The Society For the Propagation of the Gospel In Foreign Parts v. the Town Ofwilliam Wheeler

Citation8 Wheat. 464,21 U.S. 464,5 L.Ed. 662
Decision Date12 March 1823
Docket NumberNEW-HAVE,AND
PartiesTHE SOCIETY FOR THE PROPAGATION OF THE GOSPEL IN FOREIGN PARTS v. THE TOWN OFWILLIAM WHEELER
CourtUnited States Supreme Court

By a charter granted by William III., in the thirteenth year of his reign, a number of persons, subjects of England, and there residing, were incorporated by the name of 'The Society for the Propagation of the Gospel in Foreign Parts,' in order that a better provision might be made for the preaching of the gospel, and the maintenance of an orthodox clergy in the colonies of Great Britain. The usual corporate powers were bestowed upon this society, and, amongst others, it was authorized to purchase estates of inheritance to the value of 2000 pounds per annum, and estates for lives or years, and goods and chattels, of any value. This charter of incorporation was duly accepted by the persons therein named; and the corporation has ever since existed, and now exists, as an organized body politic and corporate, in England, all the members thereof being subjects of the king of Great Britain.

On the 2d of November, 1761, a grant was made by the governor of the province of New-Hampshire, in the name of the king, by which a certain tract of land, in that province, was granted to the inhabitants of the said province, and of the king's other governments, and to their heirs and assigns, whose names were entered on the grant. The tract so granted, was to be incorporated into a town, by the name of New-Haven, and to be divided into sixty-eight shares, one of which was granted to 'The Society for the Propagation of the Gospel in Foreign Parts.' The tract of land, thus granted, was divided among the grantees by sundry votes and proceedings of a majority of them; which, by the law and usage of Vermont, render such partition legal. The premises demanded by the plaintiffs, in this ejectment, were set off to them in the above partition, but they had no agency in the division, nor was it necessary, by the law and usage of Vermont, in order to render the same valid.

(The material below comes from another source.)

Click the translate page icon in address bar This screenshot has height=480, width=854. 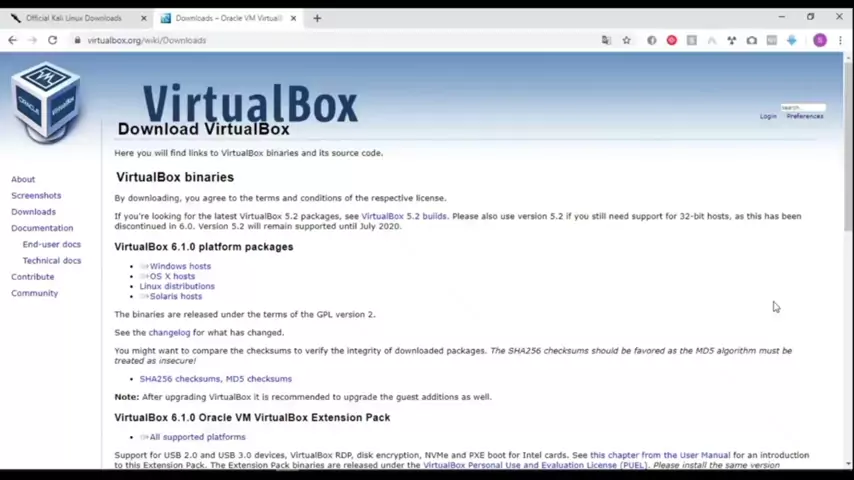click(605, 40)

On the 30th of October, 1794, the Legislature of Vermont passed an act, declaring, that the rights to land in that State, granted under the authority of the British government, previous to the revolution, to 'The Society for the Propagation of the Gospel in Foreign Parts,' were thereby granted severally to the respective towns in which such lands lay, and to their use for ever. The act then proceeds to authorize the selectmen of each town, to sue for and recover such lands, if necessary, and to lease them out, reserving an annual rent, to be appropriated to the support of schools. Under this law, the selectmen of the town of New-Haven executed a perpetual lease of a part of the demanded premises, to the defendant, William Wheeler, on the 10th of February, 1800, reserving an annual rent of 5 dollars and 50 cents; immediately after which, the said Wheeler entered upon the land so leased, and has ever since held the possession thereof. Similar donations were made, about the same time with the above grant, to the plaintiffs, of lands lying within the limits of Vermont, by the governor of New-Hampshire, in the name of the king; but the plaintiffs never entered upon such lands, nor upon the demanded premises, nor in any manner asserted a claim or title thereto, until the commencement of this suit.

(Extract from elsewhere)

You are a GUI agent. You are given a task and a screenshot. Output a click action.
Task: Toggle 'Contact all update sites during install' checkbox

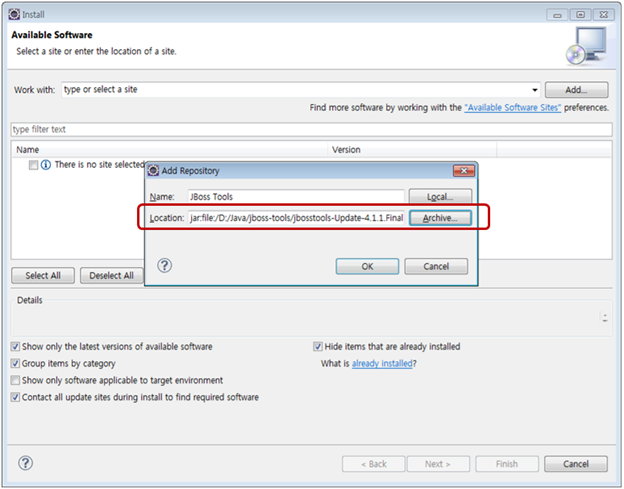point(15,397)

The verdict found a number of acts of the State of Vermont respecting improvements or settlements, and also the limitation of actions; but as the discussions at the bar did not involve any questions connected with those acts, those parts of the special verdict need not be more particularly noticed.

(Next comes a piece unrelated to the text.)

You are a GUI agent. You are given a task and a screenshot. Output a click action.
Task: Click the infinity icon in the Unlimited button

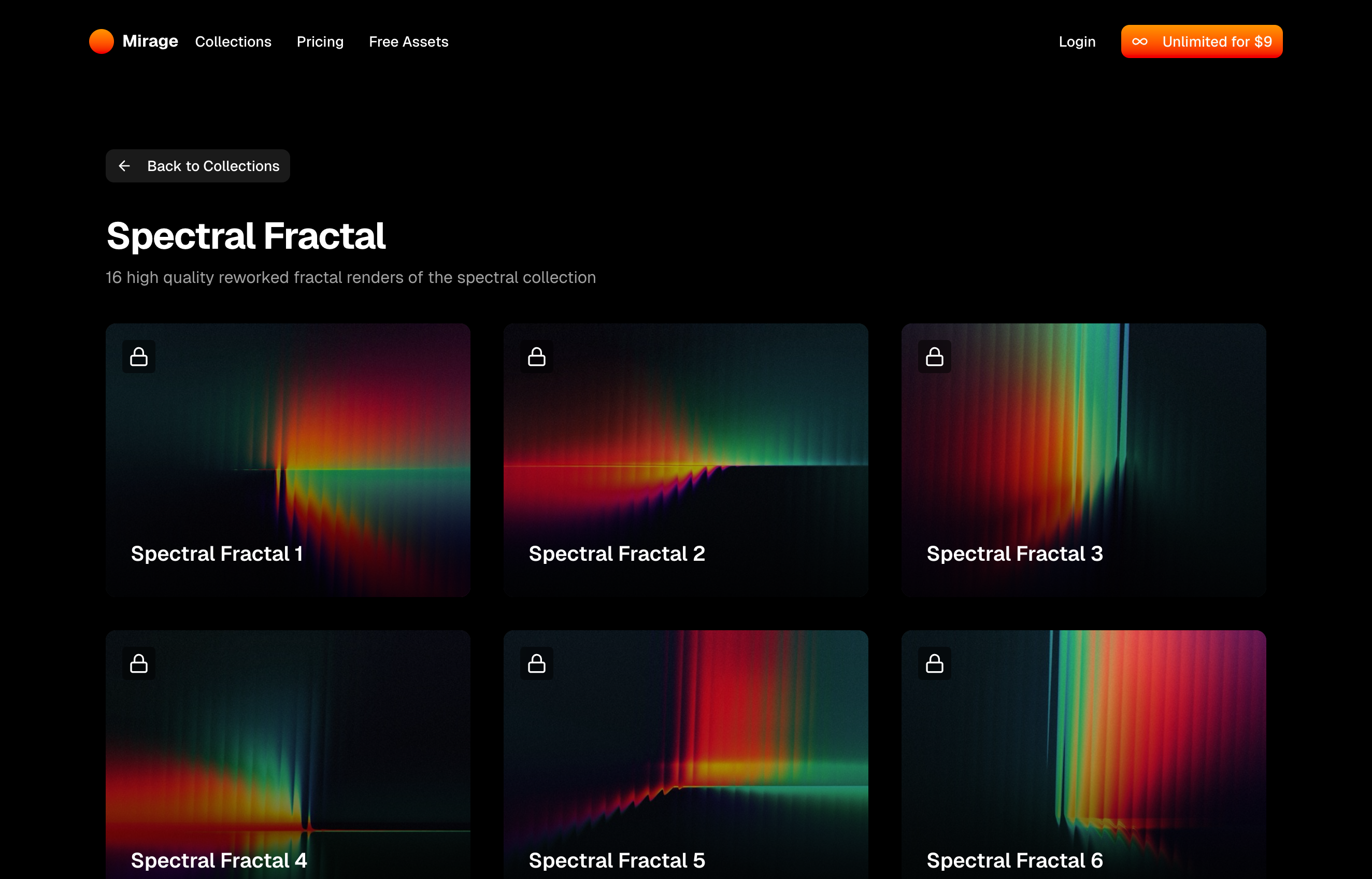click(x=1139, y=41)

Upon this special verdict, the Judges of the Court below were divided in opinion upon the question, whether judgment should be rendered for the plaintiffs or defendants, and the question was thereupon certified to this Court.

The cause was argued at the last term by Mr. Hopkinson, for the plaintiffs, and by Mr. Webster, for the defendants, and continued to the present term for advisement.

Feb. 15th, 1822.

Mr. Hopkinson, for the plaintiffs, stated, that the act of the legislature of Vermont, of the 30th of October, 1794, could have no effect upon the title of the corporation, unless the principle upon which it purports to have been enacted, is sound and legal. Two reasons are assigned in the preamble to the act: (1.) That, by the custom and usages of nations, no aliens can, or of right ought, to hold real estate in a country to whose jurisdiction they cannot be made amenable. (2.) That the plaintiffs being a corporation erected by, and existing within a foreign jurisdiction, to which they alone are amenable, by reason whereof, at the time of the late revolution of this State, and of the United States, from the jurisdiction of Great Britain, all lands in the State, granted to the plaintiffs, became vested in the State, and have since that time remained unappropriated, &c. If these positions were true, then the plaintiffs cannot recover, independently of this act, which has no other effect than to vest the land, or the title thus accrued, in the State, or their grantees, the town schools. If, on the other hand, the position was untrue, the right of the plaintiffs remains unimpaired, and they are entitled to recover possession of the lands in the present action.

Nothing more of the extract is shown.